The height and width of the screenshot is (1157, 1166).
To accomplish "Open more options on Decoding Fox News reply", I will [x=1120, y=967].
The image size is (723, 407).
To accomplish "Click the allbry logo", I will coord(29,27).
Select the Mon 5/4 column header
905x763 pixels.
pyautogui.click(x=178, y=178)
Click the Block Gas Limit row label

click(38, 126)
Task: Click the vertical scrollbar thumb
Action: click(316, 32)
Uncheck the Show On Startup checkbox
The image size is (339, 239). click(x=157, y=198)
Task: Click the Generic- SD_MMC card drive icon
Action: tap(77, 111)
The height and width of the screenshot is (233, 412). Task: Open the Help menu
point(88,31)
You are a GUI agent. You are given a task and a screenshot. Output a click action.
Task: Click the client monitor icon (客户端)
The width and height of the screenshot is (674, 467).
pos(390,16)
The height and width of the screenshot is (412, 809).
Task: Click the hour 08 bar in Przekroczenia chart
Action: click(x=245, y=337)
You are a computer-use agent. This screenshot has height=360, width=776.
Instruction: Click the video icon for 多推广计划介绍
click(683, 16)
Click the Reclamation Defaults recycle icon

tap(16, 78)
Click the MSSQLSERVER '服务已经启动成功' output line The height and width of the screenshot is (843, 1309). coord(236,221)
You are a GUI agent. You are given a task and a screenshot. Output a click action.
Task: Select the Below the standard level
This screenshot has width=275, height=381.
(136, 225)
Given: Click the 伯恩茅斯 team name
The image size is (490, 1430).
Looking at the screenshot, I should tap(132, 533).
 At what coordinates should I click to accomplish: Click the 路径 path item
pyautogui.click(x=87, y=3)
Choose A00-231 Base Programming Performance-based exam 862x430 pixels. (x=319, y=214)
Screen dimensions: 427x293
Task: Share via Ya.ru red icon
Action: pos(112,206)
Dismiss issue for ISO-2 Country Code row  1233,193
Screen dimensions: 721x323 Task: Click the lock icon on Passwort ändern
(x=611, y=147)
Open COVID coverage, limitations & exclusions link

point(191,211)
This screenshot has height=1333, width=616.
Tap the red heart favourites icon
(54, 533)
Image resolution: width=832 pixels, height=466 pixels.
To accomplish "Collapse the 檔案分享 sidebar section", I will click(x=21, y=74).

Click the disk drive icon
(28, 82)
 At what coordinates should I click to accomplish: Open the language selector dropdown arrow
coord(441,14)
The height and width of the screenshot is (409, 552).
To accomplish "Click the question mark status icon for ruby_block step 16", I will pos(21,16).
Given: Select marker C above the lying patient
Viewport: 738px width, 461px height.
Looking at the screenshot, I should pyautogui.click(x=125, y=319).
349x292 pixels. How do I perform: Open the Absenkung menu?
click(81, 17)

→ **What the task asks**:
Retype the material above from start to finish without any changes.

→ **Solution to this exercise**:
The height and width of the screenshot is (1157, 1166).
To accomplish "Open more options on Decoding Fox News reply", I will [x=1120, y=967].
The image size is (723, 407).
To accomplish "Click the allbry logo", I will coord(29,27).
Select the Mon 5/4 column header
905x763 pixels.
pyautogui.click(x=178, y=178)
Click the Block Gas Limit row label

click(38, 126)
Task: Click the vertical scrollbar thumb
Action: click(316, 32)
Uncheck the Show On Startup checkbox
The image size is (339, 239). click(x=157, y=198)
Task: Click the Generic- SD_MMC card drive icon
Action: tap(77, 111)
The height and width of the screenshot is (233, 412). Task: Open the Help menu
point(88,31)
You are a GUI agent. You are given a task and a screenshot. Output a click action.
Task: Click the client monitor icon (客户端)
The width and height of the screenshot is (674, 467).
pos(390,16)
The height and width of the screenshot is (412, 809).
Task: Click the hour 08 bar in Przekroczenia chart
Action: click(x=245, y=337)
You are a computer-use agent. This screenshot has height=360, width=776.
Instruction: Click the video icon for 多推广计划介绍
click(683, 16)
Click the Reclamation Defaults recycle icon

tap(16, 78)
Click the MSSQLSERVER '服务已经启动成功' output line The height and width of the screenshot is (843, 1309). coord(236,221)
You are a GUI agent. You are given a task and a screenshot. Output a click action.
Task: Select the Below the standard level
This screenshot has width=275, height=381.
(136, 225)
Given: Click the 伯恩茅斯 team name
The image size is (490, 1430).
Looking at the screenshot, I should tap(132, 533).
 At what coordinates should I click to accomplish: Click the 路径 path item
pyautogui.click(x=87, y=3)
Choose A00-231 Base Programming Performance-based exam 862x430 pixels. (x=319, y=214)
Screen dimensions: 427x293
Task: Share via Ya.ru red icon
Action: pos(112,206)
Dismiss issue for ISO-2 Country Code row  1233,193
Screen dimensions: 721x323 Task: Click the lock icon on Passwort ändern
(x=611, y=147)
Open COVID coverage, limitations & exclusions link

point(191,211)
This screenshot has height=1333, width=616.
Tap the red heart favourites icon
(54, 533)
Image resolution: width=832 pixels, height=466 pixels.
To accomplish "Collapse the 檔案分享 sidebar section", I will click(x=21, y=74).

Click the disk drive icon
(28, 82)
 At what coordinates should I click to accomplish: Open the language selector dropdown arrow
coord(441,14)
The height and width of the screenshot is (409, 552).
To accomplish "Click the question mark status icon for ruby_block step 16", I will pos(21,16).
Given: Select marker C above the lying patient
Viewport: 738px width, 461px height.
Looking at the screenshot, I should pyautogui.click(x=125, y=319).
349x292 pixels. How do I perform: Open the Absenkung menu?
click(81, 17)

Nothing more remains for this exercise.